Foes began a petition drive to place repeal of the ordinance before Houston voters. They submitted about 31,000 signatures, nearly 14,000 more than required to qualify for a referendum. Feldman disqualified enough of the signatures, however, to prevent a vote on repeal.
HERO opponents filed suit, seeking to gain court approval for a referendum. A court hearing is scheduled for January.
Opposition to the ordinance brought together such racially, politically and religiously diverse groups as the Baptist Ministers’ Association of Houston, the Houston Area Pastor Council, the AME Ministers’ Alliance of Houston/Gulf Coast, the South Texas Full Gospel Baptist Fellowship, the South Texas District Council of the Assemblies of God and the National Hispanic Christian Leadership Conference.
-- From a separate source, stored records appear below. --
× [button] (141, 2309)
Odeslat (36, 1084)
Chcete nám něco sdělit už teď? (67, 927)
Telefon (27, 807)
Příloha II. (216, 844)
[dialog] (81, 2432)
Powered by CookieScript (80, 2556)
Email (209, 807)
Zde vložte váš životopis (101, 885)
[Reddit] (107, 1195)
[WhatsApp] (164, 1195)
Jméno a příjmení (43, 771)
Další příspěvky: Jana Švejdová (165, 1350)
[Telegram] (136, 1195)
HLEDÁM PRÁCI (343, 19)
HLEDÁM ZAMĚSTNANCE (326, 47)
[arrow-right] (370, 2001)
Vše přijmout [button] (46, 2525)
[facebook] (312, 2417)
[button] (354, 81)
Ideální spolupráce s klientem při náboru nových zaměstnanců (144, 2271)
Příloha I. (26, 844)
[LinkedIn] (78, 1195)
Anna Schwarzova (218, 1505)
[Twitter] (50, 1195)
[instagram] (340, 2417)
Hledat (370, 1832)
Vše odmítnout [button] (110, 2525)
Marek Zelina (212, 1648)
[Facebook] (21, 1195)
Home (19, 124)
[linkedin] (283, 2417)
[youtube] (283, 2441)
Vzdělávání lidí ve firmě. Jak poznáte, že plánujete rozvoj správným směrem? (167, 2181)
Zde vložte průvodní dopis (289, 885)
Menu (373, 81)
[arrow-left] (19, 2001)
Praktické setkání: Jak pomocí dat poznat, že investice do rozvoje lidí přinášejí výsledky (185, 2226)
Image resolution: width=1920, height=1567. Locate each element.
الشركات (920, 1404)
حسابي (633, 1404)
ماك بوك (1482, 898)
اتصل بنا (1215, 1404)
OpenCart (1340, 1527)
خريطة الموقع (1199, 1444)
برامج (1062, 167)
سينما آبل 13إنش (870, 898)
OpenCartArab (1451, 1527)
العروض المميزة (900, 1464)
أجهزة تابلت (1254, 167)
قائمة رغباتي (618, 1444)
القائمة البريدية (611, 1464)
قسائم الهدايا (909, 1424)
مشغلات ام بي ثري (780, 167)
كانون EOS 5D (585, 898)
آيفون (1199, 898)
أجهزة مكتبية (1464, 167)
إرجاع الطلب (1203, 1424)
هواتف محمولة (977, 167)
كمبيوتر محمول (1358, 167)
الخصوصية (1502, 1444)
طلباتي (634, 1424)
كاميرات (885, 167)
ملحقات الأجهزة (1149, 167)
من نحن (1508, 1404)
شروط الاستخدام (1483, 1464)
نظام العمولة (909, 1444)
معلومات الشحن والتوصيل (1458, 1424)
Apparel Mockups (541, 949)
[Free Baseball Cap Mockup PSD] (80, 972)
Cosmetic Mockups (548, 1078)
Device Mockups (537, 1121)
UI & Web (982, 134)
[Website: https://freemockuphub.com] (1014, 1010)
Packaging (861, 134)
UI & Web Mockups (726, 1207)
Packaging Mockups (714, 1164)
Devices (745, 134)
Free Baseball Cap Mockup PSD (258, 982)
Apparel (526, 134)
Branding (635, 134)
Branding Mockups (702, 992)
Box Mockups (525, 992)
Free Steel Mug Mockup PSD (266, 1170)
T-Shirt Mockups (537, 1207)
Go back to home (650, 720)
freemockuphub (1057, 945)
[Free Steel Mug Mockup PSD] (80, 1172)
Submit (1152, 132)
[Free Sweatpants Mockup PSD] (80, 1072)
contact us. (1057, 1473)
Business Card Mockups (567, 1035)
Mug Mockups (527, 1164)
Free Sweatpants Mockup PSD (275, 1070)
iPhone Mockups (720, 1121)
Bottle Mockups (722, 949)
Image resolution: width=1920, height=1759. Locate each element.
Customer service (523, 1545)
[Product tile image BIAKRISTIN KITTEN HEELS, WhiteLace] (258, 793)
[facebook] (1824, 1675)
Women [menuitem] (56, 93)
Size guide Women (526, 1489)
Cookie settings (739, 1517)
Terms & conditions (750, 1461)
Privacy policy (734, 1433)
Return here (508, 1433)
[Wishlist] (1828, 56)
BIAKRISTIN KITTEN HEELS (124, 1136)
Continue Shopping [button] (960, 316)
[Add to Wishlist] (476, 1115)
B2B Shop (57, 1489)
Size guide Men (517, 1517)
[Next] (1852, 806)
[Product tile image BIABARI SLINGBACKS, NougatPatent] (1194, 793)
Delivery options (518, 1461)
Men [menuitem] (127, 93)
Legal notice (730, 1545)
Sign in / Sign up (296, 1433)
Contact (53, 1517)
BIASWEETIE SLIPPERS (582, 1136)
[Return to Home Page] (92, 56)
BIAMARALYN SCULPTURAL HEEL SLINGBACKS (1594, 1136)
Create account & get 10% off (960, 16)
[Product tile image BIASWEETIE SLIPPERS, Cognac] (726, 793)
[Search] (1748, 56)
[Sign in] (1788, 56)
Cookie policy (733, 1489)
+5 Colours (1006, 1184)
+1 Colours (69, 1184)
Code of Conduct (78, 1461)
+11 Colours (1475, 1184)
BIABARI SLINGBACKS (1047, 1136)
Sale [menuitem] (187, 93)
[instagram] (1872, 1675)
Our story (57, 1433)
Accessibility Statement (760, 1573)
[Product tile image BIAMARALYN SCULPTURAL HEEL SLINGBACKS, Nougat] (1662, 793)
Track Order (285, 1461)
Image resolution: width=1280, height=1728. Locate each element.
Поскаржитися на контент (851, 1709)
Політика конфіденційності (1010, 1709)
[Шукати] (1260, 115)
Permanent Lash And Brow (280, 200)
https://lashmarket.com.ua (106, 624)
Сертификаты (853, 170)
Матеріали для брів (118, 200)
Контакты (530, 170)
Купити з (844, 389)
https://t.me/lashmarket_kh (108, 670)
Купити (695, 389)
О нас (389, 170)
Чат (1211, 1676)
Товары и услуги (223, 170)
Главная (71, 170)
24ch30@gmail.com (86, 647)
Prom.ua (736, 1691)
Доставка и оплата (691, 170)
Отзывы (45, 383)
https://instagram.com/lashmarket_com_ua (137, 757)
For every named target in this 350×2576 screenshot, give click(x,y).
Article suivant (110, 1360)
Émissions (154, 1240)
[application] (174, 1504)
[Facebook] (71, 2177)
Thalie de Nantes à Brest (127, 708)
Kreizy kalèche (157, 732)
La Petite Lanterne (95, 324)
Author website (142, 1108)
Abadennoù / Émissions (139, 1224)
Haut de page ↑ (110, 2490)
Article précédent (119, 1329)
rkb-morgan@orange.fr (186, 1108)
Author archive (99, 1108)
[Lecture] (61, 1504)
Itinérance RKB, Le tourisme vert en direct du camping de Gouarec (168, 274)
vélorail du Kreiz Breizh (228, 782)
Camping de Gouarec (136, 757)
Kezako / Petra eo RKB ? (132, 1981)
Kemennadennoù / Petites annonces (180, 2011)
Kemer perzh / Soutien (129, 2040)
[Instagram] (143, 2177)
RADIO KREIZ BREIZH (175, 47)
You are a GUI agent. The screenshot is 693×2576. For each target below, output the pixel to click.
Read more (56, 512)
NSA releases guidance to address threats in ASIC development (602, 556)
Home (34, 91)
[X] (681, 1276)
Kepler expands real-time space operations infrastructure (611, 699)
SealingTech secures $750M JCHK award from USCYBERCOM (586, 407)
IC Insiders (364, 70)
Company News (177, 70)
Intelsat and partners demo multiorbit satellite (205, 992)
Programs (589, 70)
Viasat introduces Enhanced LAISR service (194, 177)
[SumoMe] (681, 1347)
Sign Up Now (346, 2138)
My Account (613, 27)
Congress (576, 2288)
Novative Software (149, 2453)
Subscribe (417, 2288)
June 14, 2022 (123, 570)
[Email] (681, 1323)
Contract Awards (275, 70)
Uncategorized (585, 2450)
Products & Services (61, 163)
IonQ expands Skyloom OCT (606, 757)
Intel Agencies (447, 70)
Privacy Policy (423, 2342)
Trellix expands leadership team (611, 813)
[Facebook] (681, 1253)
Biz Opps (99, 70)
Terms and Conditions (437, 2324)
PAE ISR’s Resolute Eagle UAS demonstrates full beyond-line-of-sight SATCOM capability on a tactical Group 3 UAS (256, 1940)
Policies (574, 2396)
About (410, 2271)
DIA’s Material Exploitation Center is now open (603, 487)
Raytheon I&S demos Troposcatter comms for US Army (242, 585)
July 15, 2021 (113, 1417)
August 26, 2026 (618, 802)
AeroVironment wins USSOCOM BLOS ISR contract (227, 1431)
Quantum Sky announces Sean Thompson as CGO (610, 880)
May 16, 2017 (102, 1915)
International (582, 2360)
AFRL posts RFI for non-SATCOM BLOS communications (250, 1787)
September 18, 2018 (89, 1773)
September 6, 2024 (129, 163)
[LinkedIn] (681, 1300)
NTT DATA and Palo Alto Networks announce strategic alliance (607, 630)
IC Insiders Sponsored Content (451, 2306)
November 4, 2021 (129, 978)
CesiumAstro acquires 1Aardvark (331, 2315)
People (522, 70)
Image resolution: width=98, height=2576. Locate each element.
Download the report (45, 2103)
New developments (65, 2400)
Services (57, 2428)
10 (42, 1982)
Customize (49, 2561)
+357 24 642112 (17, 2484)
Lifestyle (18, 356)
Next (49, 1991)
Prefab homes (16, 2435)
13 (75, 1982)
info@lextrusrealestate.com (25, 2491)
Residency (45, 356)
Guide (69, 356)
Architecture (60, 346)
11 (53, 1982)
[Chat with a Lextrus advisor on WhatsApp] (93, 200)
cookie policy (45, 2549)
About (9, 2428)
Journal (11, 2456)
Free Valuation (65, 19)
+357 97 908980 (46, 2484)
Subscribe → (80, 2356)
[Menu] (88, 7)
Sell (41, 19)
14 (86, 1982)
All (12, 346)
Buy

Southern Baptists in Houston were among the pastors and religious leaders who advocated for defeat of the ordinance. In a letter before passage of the measure, Robert Sloan, president of Houston Baptist University, explained to the Greater Houston Partnership of 2,000 businesses the proposal’s “political definition of gender identity is simply the statement, by fiat, of what we are required to believe about personhood.”
The ordinance “is not ideologically, or theologically, neutral. It attempts to coerce, by legal definition, our adherence to beliefs and practices with which we profoundly disagree,” Sloan said.